This section is from "Scientific American Supplement Volumes 275, 286, 288, 299, 303, 312, 315, 324, 344 and 358". Also available from Amazon: Scientific American Reference Book.
[Footnote: From Proceedings of the Association of County Surveyors of Ohio, Columbus, January, 1882.]
The following process has been used by the undersigned for many years. The true meridian can thus be found within one minute of arc:
Nail a slat to the north side of an upper window--the higher the better. Let it be 25 feet from the ground or more. Let it project 3 feet. Kear the end suspend a plumb-bob, and have it swing in a bucket of water. A lamp set in the window will render the upper part of the string visible. Place a small table or stand about 20 feet south of the plumb-bob, and on its south edge stick the small blade of a pocket knife; place the eye close to the blade, and move the stand so as to bring the blade, string, and polar star into line. Place the table so that the star shall be seen very near the slat in the window. Let this be done half an hour before the greatest elongation of the star. Within four or five minutes after the first alignment the star will have moved to the east or west of the string. Slip the table or the knife a little to one side, and align carefully as before. After a few alignments the star will move along the string--down, if the elongation is west; up, if east. On the first of June the eastern elongation occurs about half-past two in the morning, and as daylight comes on shortly after the observation is completed, I prefer that time of year. The time of meridian passage or of the elongation can be found in almost any work on surveying. Of course the observer should choose a calm night.

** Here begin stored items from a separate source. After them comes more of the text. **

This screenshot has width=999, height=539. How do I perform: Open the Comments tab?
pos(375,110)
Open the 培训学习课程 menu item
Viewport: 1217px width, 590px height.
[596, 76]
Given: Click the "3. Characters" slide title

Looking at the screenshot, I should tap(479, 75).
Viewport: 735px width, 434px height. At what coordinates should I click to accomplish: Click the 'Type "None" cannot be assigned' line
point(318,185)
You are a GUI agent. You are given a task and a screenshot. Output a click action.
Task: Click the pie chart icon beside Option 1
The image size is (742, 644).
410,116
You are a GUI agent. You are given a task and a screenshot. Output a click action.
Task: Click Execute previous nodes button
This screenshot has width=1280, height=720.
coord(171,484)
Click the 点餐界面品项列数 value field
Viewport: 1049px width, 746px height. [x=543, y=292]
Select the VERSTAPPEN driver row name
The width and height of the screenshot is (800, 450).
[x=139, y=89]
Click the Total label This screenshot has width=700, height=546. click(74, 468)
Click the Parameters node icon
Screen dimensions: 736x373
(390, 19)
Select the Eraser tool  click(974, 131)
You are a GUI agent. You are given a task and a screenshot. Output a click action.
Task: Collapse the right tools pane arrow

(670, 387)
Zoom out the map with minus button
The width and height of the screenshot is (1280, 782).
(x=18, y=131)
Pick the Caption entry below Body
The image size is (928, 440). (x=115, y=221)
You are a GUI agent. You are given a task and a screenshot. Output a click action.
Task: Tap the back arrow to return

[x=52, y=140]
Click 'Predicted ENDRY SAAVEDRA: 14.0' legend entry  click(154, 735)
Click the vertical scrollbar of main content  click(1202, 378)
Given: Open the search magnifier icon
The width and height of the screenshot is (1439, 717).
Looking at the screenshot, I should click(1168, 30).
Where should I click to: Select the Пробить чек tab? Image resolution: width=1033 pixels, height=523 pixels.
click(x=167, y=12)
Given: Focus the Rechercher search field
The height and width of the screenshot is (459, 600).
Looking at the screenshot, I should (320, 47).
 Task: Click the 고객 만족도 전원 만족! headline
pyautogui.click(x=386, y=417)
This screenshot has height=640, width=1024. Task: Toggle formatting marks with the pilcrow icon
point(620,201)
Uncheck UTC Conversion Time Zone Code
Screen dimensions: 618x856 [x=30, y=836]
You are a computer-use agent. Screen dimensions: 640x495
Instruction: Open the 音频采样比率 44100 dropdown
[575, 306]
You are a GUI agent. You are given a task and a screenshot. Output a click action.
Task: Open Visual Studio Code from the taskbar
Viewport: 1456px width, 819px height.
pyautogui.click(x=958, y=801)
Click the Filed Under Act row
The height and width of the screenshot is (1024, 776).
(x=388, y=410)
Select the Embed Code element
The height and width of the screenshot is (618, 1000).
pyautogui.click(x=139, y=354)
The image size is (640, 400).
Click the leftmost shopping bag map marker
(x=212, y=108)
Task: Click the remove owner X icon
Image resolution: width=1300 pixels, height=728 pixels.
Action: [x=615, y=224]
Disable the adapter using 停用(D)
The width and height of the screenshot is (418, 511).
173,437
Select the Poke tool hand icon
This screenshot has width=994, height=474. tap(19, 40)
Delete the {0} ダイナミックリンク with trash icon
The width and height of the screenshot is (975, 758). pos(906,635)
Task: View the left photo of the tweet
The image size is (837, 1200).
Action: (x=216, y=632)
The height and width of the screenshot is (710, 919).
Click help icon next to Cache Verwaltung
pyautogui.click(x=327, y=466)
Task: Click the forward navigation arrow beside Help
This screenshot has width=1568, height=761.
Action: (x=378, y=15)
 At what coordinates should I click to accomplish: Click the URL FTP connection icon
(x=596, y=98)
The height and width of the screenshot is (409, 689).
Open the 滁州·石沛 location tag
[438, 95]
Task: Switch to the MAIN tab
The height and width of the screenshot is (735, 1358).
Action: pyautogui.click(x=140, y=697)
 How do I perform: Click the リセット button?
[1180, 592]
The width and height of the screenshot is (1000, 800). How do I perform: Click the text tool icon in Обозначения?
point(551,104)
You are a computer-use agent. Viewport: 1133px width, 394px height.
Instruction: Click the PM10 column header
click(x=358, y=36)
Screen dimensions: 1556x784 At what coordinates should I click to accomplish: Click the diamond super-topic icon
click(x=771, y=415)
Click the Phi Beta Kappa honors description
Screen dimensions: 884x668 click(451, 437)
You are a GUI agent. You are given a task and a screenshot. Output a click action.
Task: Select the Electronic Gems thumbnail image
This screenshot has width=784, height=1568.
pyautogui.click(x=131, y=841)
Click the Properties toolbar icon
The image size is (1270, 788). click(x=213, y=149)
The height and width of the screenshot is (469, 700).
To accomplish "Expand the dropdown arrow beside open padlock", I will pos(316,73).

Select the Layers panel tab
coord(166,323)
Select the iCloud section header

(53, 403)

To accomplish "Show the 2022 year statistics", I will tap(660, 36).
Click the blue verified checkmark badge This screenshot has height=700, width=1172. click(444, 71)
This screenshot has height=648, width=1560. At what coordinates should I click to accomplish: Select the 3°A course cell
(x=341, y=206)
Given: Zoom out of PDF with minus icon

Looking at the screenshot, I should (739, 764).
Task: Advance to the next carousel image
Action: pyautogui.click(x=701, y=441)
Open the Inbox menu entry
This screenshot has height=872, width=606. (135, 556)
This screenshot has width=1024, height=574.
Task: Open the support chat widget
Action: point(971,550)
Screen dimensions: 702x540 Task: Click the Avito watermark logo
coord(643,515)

In the morning the transit can be ranged with the knife blade and string, and the proper angle turned off to the left, if the elongation is east; to the right, if west.
Instead of turning off the angle, as above described, I measure 200 or 300 feet northtward, in the direction of the string, and compute the offset in feet and inches, set a stake in the ground, and drive a tack in the usual way.
Suppose the distance is 250 feet and the angle 1° 40', then the offset will be 7,271 feet, or 7 feet 3¼ inches. A minute of arc at the distance of 250 feet is seven-eighths of an inch; and this is the most accurate way, for the vernier will not mark so small a space accurately.